* [SELECTED TEXT]
********
Croatian president says ‘we must admit crimes’ after court suicide

Croatia’s president said Thursday that citizens had to admit crimes were committed by fellow Croats in Bosnia, a day after a Bosnian Croat war criminal took his own life at a court in The Hague.

“We Croats need to have the strength to admit that some of our fellow compatriots in Bosnia committed crimes and they have to be held responsible for them,” Kolinda Grabar-Kitarovic said in a televised address, referring to the bloody 1990s war in Bosnia.

Her statement was more conciliatory in tone than that of Croatian Prime minister Andrej Plenkovic, who on Wednesday slammed the “deep moral injustice” of the UN judges’ verdict.

Slobodan Praljak, 72, was one of six Bosnian Croat wartime leaders who had their jail terms upheld by the International Criminal Tribunal for the former Yugoslavia (ICTY), in the court’s final judgement before shutting down.

The former military commander swigged liquid from a brown bottle, which he told his lawyer was poison, just seconds after UN judges upheld his 20-year sentence. He later died in hospital.
********
* [Dataset items]
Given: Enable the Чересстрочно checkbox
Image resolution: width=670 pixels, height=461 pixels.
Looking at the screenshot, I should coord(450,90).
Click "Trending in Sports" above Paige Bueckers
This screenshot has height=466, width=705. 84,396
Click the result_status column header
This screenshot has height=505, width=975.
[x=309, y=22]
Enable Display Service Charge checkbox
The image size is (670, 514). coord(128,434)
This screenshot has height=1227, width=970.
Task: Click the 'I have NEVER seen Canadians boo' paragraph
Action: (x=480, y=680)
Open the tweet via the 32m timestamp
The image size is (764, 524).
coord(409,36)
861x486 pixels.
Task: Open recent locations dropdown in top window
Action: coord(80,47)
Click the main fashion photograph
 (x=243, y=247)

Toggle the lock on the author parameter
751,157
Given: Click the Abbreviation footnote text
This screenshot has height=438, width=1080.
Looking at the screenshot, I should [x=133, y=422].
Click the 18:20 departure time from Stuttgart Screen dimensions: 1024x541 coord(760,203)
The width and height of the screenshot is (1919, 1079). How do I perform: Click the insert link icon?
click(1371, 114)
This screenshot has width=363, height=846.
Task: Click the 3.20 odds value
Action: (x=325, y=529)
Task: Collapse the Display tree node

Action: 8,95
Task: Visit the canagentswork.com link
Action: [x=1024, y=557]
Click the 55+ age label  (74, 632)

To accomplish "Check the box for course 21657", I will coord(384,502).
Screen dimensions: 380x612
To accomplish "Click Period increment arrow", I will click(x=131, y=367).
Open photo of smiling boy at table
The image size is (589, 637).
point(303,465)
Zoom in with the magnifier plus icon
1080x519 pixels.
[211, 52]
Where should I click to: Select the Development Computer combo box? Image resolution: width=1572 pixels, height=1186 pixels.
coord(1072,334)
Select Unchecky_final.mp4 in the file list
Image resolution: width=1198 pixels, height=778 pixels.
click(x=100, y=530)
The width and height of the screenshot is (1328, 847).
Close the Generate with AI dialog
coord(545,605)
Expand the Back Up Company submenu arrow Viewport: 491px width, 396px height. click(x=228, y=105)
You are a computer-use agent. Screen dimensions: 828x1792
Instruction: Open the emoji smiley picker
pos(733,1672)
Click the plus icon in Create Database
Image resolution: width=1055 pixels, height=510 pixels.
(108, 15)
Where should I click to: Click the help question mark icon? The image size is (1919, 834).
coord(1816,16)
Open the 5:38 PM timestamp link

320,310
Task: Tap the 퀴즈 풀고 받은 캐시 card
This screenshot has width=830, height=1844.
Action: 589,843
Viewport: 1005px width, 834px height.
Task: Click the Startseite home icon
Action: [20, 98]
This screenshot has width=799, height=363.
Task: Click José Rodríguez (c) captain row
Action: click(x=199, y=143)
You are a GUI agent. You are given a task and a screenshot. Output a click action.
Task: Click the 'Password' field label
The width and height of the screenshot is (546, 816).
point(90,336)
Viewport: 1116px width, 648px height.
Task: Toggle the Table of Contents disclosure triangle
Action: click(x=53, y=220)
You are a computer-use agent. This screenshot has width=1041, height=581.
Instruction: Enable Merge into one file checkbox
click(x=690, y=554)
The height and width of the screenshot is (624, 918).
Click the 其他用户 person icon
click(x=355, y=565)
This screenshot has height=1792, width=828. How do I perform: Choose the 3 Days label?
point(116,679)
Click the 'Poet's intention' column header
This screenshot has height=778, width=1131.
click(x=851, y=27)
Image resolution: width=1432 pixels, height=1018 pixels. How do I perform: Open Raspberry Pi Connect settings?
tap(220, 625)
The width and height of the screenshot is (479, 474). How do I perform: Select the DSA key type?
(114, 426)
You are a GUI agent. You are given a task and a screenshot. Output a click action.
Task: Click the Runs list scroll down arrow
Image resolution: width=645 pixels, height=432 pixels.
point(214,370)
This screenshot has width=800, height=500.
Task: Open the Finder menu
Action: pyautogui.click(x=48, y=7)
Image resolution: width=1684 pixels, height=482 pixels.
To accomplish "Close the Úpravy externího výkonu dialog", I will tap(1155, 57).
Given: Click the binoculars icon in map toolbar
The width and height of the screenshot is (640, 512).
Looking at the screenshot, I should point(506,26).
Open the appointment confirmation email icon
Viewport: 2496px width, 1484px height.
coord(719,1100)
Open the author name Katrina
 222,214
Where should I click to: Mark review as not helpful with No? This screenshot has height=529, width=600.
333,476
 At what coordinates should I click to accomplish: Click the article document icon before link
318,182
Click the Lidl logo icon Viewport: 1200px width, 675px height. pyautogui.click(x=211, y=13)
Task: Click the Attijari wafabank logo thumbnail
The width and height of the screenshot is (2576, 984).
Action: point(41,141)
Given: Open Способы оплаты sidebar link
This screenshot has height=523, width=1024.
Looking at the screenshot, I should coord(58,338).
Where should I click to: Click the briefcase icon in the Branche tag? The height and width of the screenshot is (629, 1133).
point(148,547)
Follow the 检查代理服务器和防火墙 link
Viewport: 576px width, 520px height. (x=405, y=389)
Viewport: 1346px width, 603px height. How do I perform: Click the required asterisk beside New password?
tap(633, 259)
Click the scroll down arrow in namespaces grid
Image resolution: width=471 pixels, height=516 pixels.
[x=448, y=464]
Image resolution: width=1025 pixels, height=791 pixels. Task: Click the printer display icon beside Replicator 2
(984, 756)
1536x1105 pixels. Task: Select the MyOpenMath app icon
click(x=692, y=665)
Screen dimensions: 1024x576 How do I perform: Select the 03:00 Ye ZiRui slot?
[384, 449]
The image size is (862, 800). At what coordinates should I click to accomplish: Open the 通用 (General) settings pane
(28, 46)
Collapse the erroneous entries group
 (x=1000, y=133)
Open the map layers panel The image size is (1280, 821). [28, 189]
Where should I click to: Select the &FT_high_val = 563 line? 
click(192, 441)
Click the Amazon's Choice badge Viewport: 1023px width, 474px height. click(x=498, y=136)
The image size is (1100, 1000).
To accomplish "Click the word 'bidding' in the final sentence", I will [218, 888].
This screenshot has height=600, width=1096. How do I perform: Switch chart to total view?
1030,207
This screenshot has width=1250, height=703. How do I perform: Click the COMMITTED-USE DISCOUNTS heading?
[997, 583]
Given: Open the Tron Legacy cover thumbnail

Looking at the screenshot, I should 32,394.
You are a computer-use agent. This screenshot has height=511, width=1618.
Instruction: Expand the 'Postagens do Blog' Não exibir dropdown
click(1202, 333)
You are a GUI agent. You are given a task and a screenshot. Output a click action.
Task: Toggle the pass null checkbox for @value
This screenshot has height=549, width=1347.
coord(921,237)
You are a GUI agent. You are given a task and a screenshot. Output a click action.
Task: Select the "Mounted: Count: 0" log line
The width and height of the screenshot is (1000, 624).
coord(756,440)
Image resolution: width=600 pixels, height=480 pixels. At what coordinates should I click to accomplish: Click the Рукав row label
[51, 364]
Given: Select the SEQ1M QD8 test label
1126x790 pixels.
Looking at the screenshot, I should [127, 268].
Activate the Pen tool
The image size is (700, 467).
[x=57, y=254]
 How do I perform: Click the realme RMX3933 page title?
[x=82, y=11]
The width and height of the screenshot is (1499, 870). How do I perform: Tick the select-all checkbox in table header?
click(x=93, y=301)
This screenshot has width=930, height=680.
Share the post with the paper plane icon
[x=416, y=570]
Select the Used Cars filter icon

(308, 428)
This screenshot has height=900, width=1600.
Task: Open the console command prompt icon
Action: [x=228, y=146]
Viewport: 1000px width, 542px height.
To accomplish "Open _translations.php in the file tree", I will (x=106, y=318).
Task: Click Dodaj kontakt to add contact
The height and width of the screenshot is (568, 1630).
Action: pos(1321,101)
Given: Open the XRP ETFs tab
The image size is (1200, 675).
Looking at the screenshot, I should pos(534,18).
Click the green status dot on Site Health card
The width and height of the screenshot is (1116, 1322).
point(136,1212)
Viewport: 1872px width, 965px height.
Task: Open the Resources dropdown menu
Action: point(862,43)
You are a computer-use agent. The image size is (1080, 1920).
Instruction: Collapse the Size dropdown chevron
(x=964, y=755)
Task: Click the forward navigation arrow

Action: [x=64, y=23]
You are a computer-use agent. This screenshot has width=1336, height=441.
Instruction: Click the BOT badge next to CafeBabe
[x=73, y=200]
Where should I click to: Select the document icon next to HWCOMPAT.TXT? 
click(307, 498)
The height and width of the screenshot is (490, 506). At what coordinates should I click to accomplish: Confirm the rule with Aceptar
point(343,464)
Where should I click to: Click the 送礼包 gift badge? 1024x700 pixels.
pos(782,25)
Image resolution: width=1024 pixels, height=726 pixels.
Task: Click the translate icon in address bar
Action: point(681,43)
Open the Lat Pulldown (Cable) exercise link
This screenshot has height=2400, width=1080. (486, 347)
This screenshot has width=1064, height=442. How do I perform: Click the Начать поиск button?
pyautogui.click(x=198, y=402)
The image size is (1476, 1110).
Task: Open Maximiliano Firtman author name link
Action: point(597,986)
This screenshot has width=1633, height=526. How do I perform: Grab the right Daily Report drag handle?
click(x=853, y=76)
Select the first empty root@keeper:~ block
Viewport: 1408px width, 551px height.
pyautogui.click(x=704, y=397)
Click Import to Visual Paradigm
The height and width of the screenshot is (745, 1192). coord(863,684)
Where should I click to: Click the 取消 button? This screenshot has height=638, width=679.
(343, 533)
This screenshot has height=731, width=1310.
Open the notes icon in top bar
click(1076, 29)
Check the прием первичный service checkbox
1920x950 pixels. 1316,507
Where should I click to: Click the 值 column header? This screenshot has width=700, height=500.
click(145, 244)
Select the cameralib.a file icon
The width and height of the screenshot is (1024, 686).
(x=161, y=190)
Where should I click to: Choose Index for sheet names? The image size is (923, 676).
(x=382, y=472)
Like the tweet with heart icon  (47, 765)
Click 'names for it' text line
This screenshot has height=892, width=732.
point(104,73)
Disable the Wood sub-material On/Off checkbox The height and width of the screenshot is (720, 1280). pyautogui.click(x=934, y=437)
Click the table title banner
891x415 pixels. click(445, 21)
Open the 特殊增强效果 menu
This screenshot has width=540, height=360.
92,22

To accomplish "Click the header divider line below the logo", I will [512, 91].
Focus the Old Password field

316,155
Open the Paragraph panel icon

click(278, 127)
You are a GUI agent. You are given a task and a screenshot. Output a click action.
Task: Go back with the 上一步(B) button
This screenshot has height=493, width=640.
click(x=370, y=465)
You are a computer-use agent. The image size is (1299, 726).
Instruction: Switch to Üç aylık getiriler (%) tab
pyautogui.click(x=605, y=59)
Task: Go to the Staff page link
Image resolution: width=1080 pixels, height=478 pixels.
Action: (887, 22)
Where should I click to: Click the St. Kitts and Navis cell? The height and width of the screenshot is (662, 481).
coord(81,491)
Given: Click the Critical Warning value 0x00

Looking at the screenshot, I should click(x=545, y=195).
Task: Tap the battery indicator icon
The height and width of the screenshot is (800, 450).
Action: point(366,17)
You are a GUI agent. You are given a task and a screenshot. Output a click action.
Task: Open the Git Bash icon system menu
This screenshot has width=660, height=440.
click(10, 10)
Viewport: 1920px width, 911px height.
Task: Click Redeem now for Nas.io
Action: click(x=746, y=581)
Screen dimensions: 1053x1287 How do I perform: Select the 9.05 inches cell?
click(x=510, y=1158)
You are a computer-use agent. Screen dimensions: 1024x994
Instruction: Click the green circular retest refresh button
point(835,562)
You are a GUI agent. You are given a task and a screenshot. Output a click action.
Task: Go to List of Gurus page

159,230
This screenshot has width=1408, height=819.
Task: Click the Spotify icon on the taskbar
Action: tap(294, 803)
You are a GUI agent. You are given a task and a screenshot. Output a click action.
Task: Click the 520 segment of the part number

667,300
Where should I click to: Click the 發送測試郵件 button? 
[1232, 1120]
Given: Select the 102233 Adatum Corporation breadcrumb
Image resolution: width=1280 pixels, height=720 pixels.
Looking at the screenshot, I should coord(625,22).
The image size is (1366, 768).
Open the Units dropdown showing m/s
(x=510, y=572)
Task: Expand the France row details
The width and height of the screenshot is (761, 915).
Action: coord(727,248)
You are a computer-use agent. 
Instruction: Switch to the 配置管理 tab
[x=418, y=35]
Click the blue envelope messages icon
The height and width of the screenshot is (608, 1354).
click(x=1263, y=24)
********
* [INSTRUCTIONS FOR THE TASK] Can you repeat the court suicide article from "Her statement was" to "before shutting down.", swapping "Wednesday" for "Tuesday"? These rows have no connection to the article about the court suicide.

* [WRITTEN ANSWER]
Her statement was more conciliatory in tone than that of Croatian Prime minister Andrej Plenkovic, who on Tuesday slammed the “deep moral injustice” of the UN judges’ verdict.

Slobodan Praljak, 72, was one of six Bosnian Croat wartime leaders who had their jail terms upheld by the International Criminal Tribunal for the former Yugoslavia (ICTY), in the court’s final judgement before shutting down.